Business Reporter –
Dec 27: Retail investors and mall developers are flocking to Oman in increasing numbers on the back of rising demand from consumers and the market’s potential for growth.
Developments in the pipeline include both large-scale malls and smaller neighbourhood shopping centres, with a raft of projects expected to come on-line before 2020.
More than 100,000 square metres (sqm) of new retail gross leasable area (GLA) was delivered in 2015, earning Muscat the 25th spot on global real estate consultancy CBRE’s “Global Shopping Centre Development” list, the highest ranking of any MENA city.

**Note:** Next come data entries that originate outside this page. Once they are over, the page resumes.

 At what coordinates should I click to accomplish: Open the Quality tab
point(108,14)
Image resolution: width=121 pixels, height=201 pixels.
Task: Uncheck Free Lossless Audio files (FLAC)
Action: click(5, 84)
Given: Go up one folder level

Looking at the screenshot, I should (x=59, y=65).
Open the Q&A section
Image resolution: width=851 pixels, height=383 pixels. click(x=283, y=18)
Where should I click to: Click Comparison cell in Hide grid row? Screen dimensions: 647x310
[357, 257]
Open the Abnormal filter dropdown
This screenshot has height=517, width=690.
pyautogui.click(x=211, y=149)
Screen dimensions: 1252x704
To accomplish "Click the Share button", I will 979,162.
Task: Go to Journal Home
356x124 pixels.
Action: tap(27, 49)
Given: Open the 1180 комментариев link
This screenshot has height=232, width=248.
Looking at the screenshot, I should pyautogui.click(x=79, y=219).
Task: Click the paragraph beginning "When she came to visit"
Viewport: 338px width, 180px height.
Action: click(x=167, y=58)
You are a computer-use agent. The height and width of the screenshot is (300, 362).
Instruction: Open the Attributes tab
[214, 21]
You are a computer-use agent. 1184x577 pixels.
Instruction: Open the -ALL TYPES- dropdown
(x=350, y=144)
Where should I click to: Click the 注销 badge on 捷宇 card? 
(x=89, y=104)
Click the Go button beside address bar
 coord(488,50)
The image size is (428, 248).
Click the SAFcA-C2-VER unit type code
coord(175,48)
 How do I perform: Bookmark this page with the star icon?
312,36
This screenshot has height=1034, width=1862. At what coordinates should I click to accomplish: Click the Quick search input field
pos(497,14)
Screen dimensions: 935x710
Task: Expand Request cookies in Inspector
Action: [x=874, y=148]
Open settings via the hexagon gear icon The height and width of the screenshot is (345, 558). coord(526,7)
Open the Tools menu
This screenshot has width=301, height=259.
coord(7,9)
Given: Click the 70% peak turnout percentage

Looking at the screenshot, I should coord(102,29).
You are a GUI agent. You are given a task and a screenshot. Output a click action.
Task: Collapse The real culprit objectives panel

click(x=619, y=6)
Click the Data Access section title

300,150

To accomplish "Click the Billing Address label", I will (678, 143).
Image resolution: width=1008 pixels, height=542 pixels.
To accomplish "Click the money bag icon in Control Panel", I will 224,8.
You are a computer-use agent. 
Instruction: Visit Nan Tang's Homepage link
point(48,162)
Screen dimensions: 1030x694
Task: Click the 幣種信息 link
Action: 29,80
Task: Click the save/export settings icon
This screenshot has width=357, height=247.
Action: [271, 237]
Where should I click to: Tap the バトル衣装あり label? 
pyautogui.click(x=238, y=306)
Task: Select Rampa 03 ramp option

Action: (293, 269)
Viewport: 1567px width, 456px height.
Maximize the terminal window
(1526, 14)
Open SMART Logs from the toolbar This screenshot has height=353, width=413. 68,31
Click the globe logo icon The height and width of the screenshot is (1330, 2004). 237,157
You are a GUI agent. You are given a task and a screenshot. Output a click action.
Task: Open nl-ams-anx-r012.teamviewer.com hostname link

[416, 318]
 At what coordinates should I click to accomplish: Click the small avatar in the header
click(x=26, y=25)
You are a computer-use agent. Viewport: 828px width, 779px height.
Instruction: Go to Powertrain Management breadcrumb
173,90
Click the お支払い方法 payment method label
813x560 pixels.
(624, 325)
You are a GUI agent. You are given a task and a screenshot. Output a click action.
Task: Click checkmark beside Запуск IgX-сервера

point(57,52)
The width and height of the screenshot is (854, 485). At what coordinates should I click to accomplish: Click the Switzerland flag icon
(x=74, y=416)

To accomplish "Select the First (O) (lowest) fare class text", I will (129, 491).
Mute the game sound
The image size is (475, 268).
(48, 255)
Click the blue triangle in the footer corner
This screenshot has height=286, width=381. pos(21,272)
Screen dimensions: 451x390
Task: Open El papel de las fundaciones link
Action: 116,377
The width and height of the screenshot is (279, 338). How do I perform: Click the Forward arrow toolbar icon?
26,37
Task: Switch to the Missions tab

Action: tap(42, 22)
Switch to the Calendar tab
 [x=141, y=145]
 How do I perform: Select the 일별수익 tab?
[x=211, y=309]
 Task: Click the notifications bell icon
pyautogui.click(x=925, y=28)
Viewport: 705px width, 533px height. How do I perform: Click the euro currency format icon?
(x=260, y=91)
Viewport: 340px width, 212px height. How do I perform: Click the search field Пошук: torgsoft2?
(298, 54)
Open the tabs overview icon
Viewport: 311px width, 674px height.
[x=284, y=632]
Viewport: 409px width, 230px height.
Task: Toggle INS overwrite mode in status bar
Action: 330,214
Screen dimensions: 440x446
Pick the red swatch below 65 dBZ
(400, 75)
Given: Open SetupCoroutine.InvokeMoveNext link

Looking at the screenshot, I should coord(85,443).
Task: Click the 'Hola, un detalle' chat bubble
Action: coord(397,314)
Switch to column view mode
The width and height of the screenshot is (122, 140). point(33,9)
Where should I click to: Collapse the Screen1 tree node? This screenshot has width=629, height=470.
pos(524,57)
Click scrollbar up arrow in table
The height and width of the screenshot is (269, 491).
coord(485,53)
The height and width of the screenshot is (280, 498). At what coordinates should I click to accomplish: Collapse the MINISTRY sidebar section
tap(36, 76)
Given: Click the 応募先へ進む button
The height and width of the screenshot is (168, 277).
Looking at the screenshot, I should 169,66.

The jump in new retail space was largely due to the completion of two key projects: Avenues Mall, which covers 80,000 sqm of GLA, making it the largest shopping centre in the country; and the 21,000 sqm Panorama Mall.
More retail options were made available in 2016, with the launch of several new malls and shopping centres both in the capital and elsewhere.
In Muscat, Ocean Mall opened its doors in April in the heart of the Qurum business district, offering 4000 sqm of GLA, and Oasis Mall came on-line in June, providing 35,600 sqm of GLA in Al Khuwair. Meanwhile, in Nizwa, the first phase of the 36,700 sqm Nizwa Grand Mall was completed at the end of May.
A raft of additional projects will add significant retail space to the sultanate in the coming years, including the RO 90m ($234m) Palm Mall Muscat, a fully Omani-owned venture that being undertaken by Al Jarwani Group. Located in Mabella, 14 km from the city’s airport, the development will comprise 105,000 sqm of leisure and retail space, with completion slated for late 2017.
The Dubai-based retail group Majid Al Futtaim also plans to invest heavily in a series of retail developments across Oman in the coming years, with total spending through to 2020 expected to reach RO 515m ($1.3bn).
Projects include the ambitious RO 275m ($715.2m), 137,000 sqm Mall of Oman, which is expected to become the country’s largest integrated retail, leisure and entertainment destination when it opens in 2020.
Other projects earmarked by the group include the RO 5m ($13m), 3150 sqm expansion of the company’s City Centre Qurum in Muscat due by the end of this year; the 16,500 sqm City Centre Sur community mall expected in 2017; and the 40,000 sqm City Centre Sohar scheduled for 2018. The company expects the new malls, once open, to create 42,000 jobs by 2020.
Heightened investor interest comes despite challenging economic conditions in Oman.
The sultanate’s economy has felt the weight of low oil prices in recent years; however, a sustained period of strong growth prior to the oil crisis has helped ensure that the country remains an attractive destination for retailers.
Aruna Tavarkhed, deputy mall manager of Panorama Mall, described the exposure and growth witnessed in Oman as “tremendous”.
“With growing awareness of consumers, the demand for better facilities and better environment is high,” she told local media. “People look forward to new international brands to keep up with the worldwide trends, thus there is interest from international brands about coming to Oman.”
The Sultanate’s retail sector is less developed than those of neighbouring markets, such as the UAE, Kuwait
and Qatar, with GLA per capita currently the lowest in the GCC at 0.09 per sq metre.
However, there are still concerns that a full project pipeline of malls could see the large-scale shopping-centre segment edge towards saturation, prompting some industry players to shift their focus elsewhere.
Instead of large malls, which are usually defined as projects spanning more than 30,000-40,000 sqm, a number of operators are turning their attention to the development and refurbishment of neighbourhood malls and hypermarket-mall hybrids, with a view to improving their merchandise mix and consumer experience.